5. Standards-making bodies are working to develop safety, reliability, and performance standards for drones. The complexities of the issues to be addressed and the lack of operational and safety data have hindered the standards development process. Minimum aviation system performance standards (MASPS) and minimum operational performance standards (MOPS) are needed in the areas of: operational and navigational performance; command and control communications; and sense and avoid capabilities. As of June 2012, the FAA was still defining the data fields it needed and how the data will be used to support the development of performance or certification standards and the regulatory process for drones. FAA officials have since communicated their data requirements to DOD and also provided us with a list of general data requirements. Furthermore, FAA officials also noted that the agency currently has a contract with MITRE to address these data challenges in fiscal year 2013.

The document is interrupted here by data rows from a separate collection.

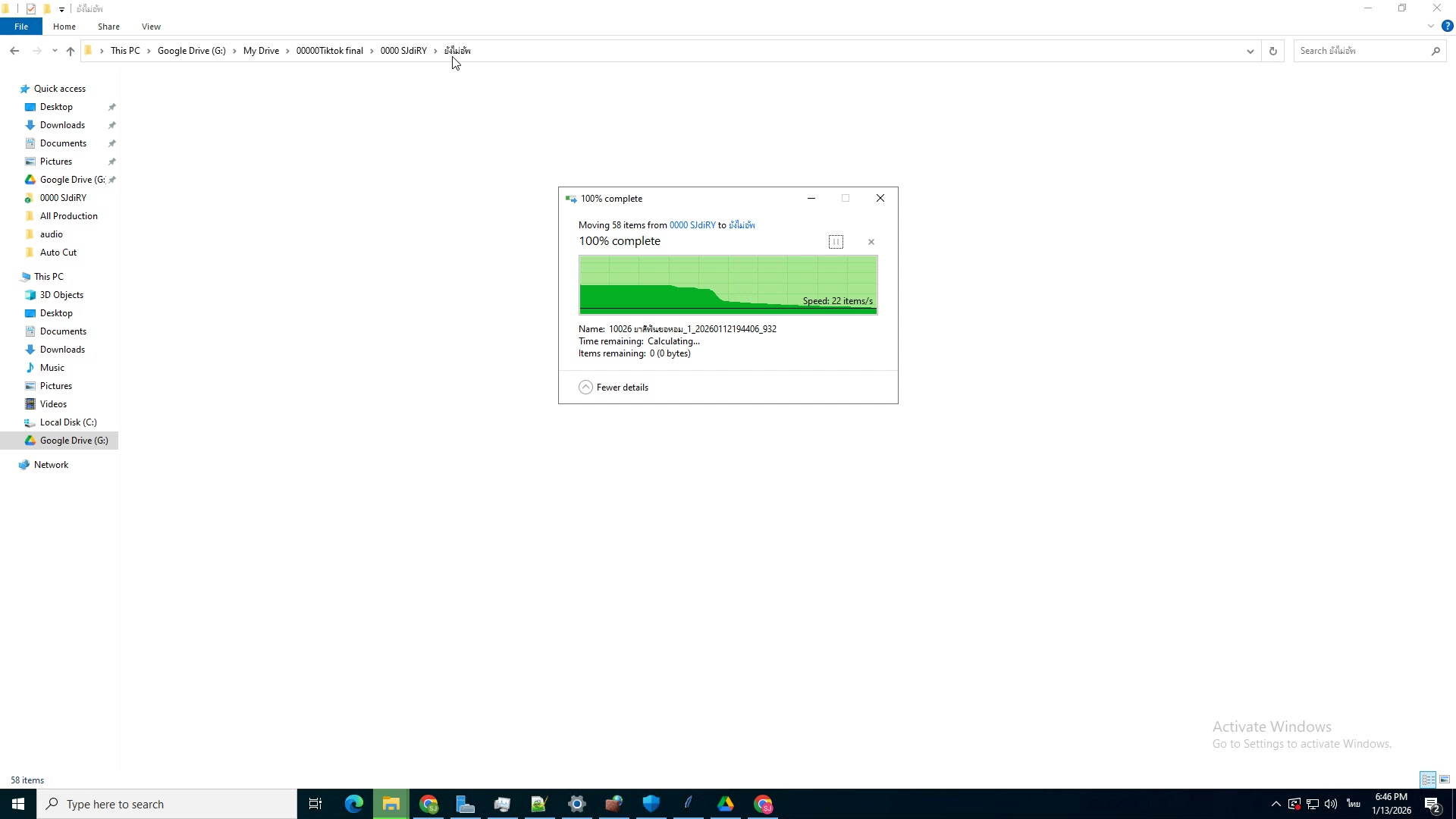Open the address bar history dropdown
Screen dimensions: 1456x819
click(x=1250, y=51)
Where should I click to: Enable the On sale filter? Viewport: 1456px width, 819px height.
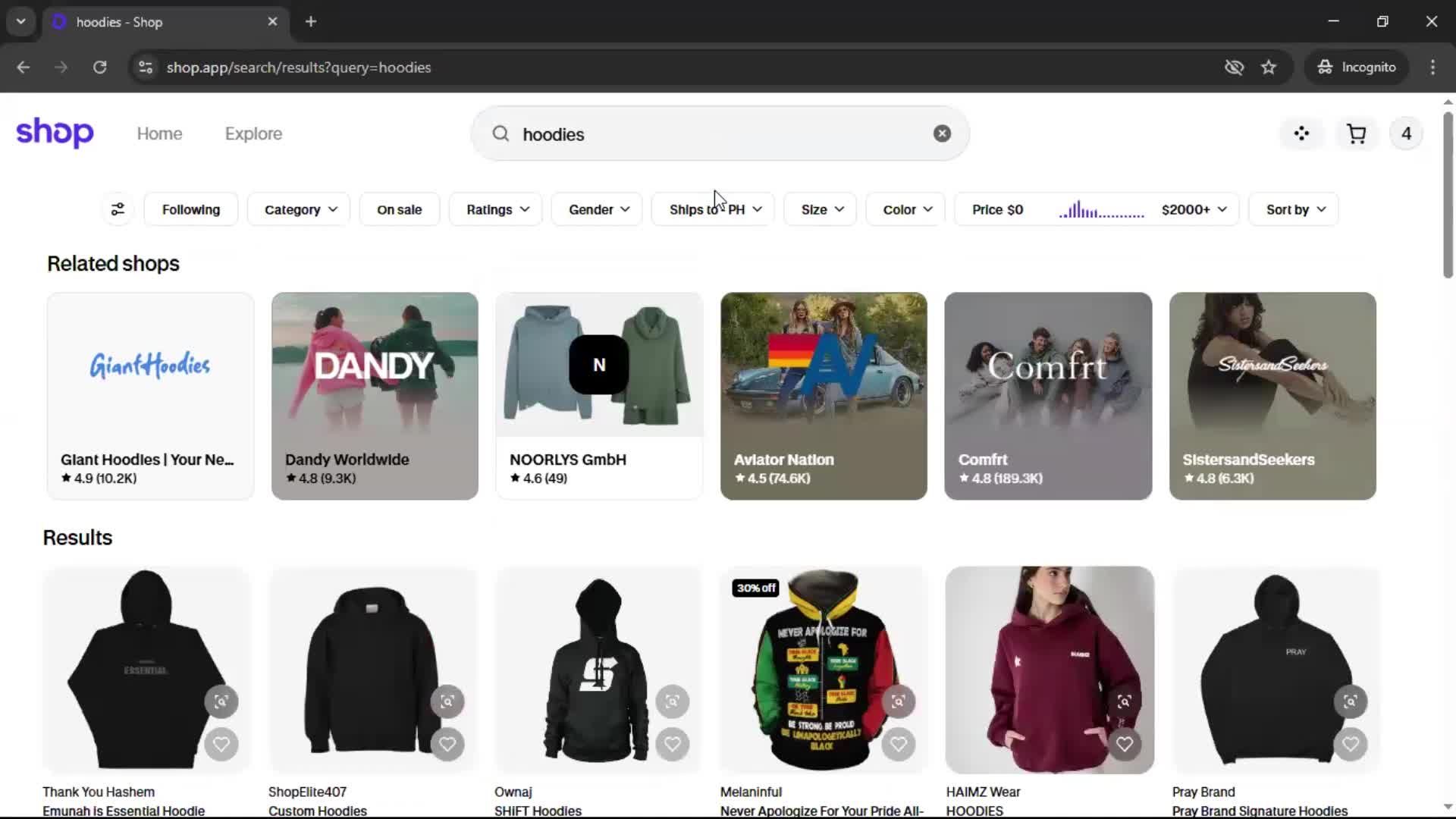click(x=399, y=209)

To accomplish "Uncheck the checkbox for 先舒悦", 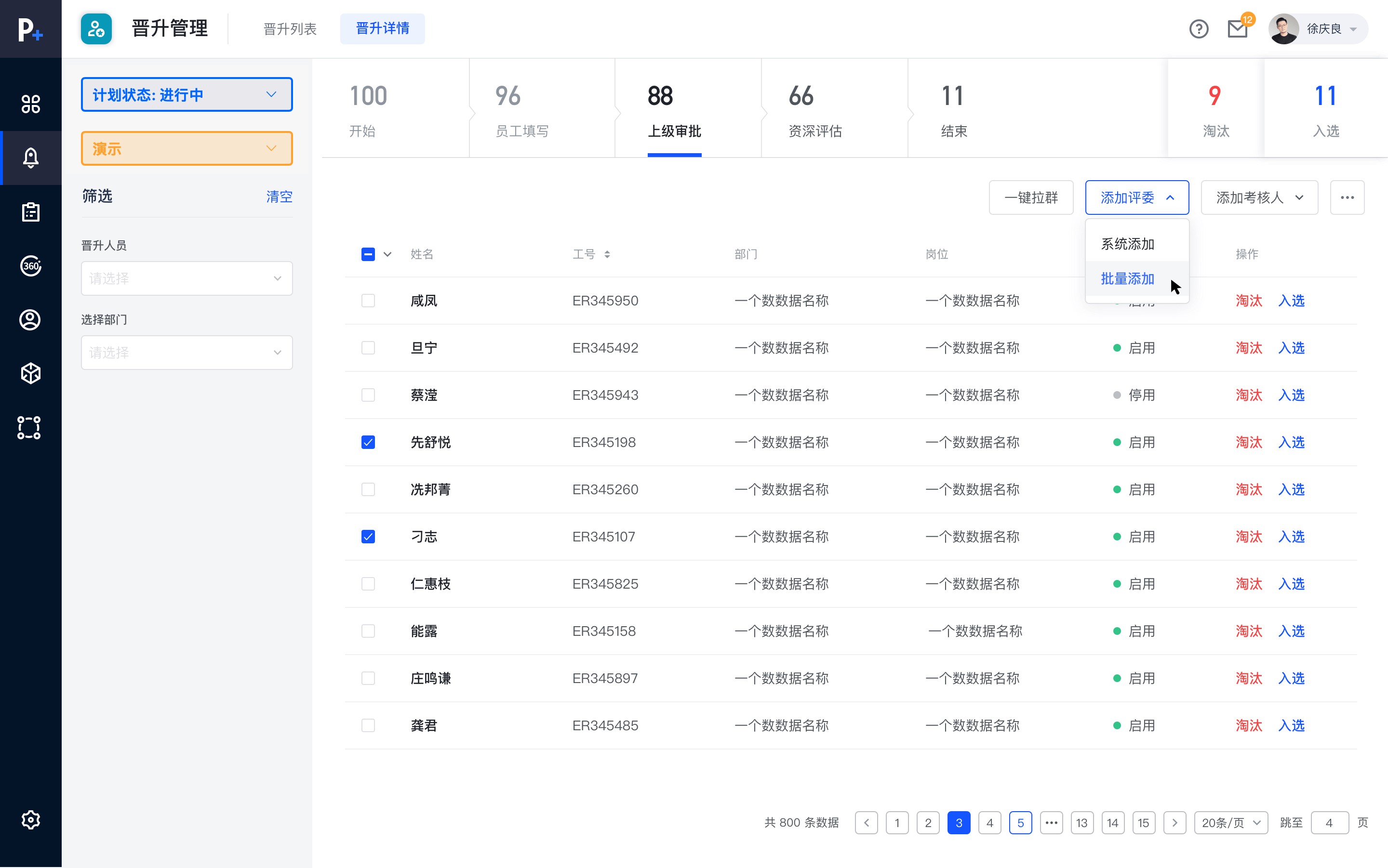I will coord(368,442).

6. According to FAA, its draft Notice of Proposed Rule Making (NPRM) that would define and govern how small UAS would potentially operate in the national airspace system will be issued at the end of 2012. FAA regulations govern the routine operation of most aircraft in the national airspace system. However, these regulations do not contain provisions that explicitly address issues relating to drones. As the GAO highlighted in its 2008 report, existing regulations may need to be modified to address the unique characteristics of UAS to prevent "undue harm to manned aircraft." Today, UAS continue to operate as exceptions to the regulatory framework rather than being governed by it. Without specific and permanent regulations for safe operation of UAS, federal stakeholders, including DOD, continue to face challenges and limitations on their UAS operations. The lack of final regulations could hinder the acceleration of safe and routine integration of UAS into the national airspace system.

7. As the FAA and others continue to address the challenges to UAS integration, they must do so with the expected changes to the operations of the national airspace system as a result of the FAA's NextGen air traffic system in mind. As unmanned operations are expected to proliferate, it is important that they are able to safely operate in the NextGen environment.